6. Sondersitzung des Rochlitzer Stadtrates

Die 6. Sondersitzung des Rochlitzer Stadtrates hatte vor allem zwei Schwerpunkte: Die Lesung zum Haushaltsplanentwurf für das Haushaltsjahr 2018 und die vertagte Entscheidung über Vergabe von Planungsleistungen für die Erneuerung der Lüftungsanlage des Lehrschwimmbeckens in der Oberschule „An der Mulde“.

Bevor die Stadträte darüber befinden konnten, hielt Oberbürgermeister Frank Dehne eine 20 minütige Rede über seine Ideen, Sichtweisen und Notwendigkeiten für die Entwicklung der Muldestadt, auch in Hinblick auf das Rochlitzer Leitbild.
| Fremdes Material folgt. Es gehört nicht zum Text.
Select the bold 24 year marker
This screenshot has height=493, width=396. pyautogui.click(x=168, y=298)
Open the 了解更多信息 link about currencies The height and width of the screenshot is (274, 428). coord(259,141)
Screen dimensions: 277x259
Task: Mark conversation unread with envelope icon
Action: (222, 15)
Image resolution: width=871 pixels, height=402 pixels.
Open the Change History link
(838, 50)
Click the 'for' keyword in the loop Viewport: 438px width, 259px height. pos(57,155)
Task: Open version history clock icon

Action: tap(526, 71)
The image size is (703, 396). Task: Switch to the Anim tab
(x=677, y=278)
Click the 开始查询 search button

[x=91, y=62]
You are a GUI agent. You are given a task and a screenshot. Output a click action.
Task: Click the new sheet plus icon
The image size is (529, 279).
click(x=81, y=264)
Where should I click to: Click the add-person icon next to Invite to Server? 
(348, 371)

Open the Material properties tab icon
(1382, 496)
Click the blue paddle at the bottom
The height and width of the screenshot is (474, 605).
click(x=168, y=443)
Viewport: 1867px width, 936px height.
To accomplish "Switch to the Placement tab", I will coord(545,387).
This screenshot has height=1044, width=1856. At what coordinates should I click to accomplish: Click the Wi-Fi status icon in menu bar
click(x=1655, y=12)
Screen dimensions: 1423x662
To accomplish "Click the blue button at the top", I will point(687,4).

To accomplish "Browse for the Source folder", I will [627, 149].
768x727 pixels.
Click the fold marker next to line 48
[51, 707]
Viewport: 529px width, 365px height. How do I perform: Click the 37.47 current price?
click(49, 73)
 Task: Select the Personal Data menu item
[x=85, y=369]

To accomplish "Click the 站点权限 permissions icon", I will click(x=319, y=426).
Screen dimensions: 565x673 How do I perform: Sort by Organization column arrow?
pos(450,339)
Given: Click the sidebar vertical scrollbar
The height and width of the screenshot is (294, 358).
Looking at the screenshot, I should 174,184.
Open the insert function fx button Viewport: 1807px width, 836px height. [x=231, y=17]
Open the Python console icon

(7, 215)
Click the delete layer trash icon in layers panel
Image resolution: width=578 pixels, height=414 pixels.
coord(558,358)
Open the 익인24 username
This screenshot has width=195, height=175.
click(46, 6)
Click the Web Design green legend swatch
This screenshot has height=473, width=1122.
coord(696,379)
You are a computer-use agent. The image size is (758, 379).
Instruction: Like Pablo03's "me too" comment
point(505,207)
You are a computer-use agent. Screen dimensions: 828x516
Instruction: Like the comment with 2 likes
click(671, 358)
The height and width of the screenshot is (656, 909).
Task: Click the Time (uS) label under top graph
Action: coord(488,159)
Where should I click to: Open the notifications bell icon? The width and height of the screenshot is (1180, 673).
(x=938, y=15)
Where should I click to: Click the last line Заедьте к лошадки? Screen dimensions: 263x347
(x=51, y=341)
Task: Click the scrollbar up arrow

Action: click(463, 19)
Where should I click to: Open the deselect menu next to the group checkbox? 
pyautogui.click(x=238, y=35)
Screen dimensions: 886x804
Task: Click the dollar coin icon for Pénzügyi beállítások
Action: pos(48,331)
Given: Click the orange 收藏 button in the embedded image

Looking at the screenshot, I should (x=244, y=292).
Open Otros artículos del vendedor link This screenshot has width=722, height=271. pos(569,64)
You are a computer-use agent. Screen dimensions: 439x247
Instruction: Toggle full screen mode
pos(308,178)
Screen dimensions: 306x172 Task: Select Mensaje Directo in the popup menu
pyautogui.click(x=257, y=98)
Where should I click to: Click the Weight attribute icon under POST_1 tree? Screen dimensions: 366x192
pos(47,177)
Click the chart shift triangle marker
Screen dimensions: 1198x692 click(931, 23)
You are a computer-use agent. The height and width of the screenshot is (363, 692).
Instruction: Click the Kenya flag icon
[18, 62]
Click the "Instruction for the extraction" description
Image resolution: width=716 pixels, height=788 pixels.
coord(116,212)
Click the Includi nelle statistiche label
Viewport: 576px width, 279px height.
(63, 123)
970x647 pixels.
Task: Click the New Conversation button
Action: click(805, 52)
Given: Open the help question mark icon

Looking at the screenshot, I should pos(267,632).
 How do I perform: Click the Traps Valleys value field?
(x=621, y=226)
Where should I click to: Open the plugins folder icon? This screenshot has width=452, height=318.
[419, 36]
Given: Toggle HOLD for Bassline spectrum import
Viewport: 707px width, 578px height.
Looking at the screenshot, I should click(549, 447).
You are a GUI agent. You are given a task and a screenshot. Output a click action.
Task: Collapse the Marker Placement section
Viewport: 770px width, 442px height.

Darauf folgte das nüchterne Zahlenwerk zum Entwurfes des Haushaltsplans. Laut dem Entwurf stehen im Rochlitzer Haushalt 2018 den Gesamtaufwendungen von ca. 11,47 Millionen Euro Gesamterträge von 10,68 Millionen Euro gegenüber. Das ergibt ein Defizit von ca. 790.000 Euro. Der Fehlbetrag wird über noch ausstehende außerordentliche Erträge aus Hochwassermaßnahmen und dem ab 01.01.2018 möglichen Ausgleich des Haushaltes nach dem neuen Haushaltsgesetz in der Sächsischen Gemeindeordnung beglichen.

Dieses besagt, dass die Abschreibungen für Investitionen, welche bis 31.12.2017 getätigt wurden, gegen das Basiskapital gebucht werden können. Damit kann das Defizit in Höhe von 553.000 € ausgeglichen werden, sowie in die Rücklage eine Zuführung in Höhe von 358.000 € erfolgen. Weiterhin sollen die Hebesätze für Grundsteuer B und Gewerbesteuer auf den Nivellierungssatz des Freistaates Sachsen angehoben werden.

Für 2018 rechnet Rochlitz mit Steuereinnahmen von mehr 3,9 Millionen Euro.

Sachlich und konstruktiv diskutierten, berieten und hinterfragten die Räte verschiedene Positionen im Haushalt. Auch über das Für und Wider zur Anhebung der Hebesätze der Grund- und Gewerbesteuer diskutierten sie, ohne über diese Position abzustimmen und aus dem Entwurf zu streichen.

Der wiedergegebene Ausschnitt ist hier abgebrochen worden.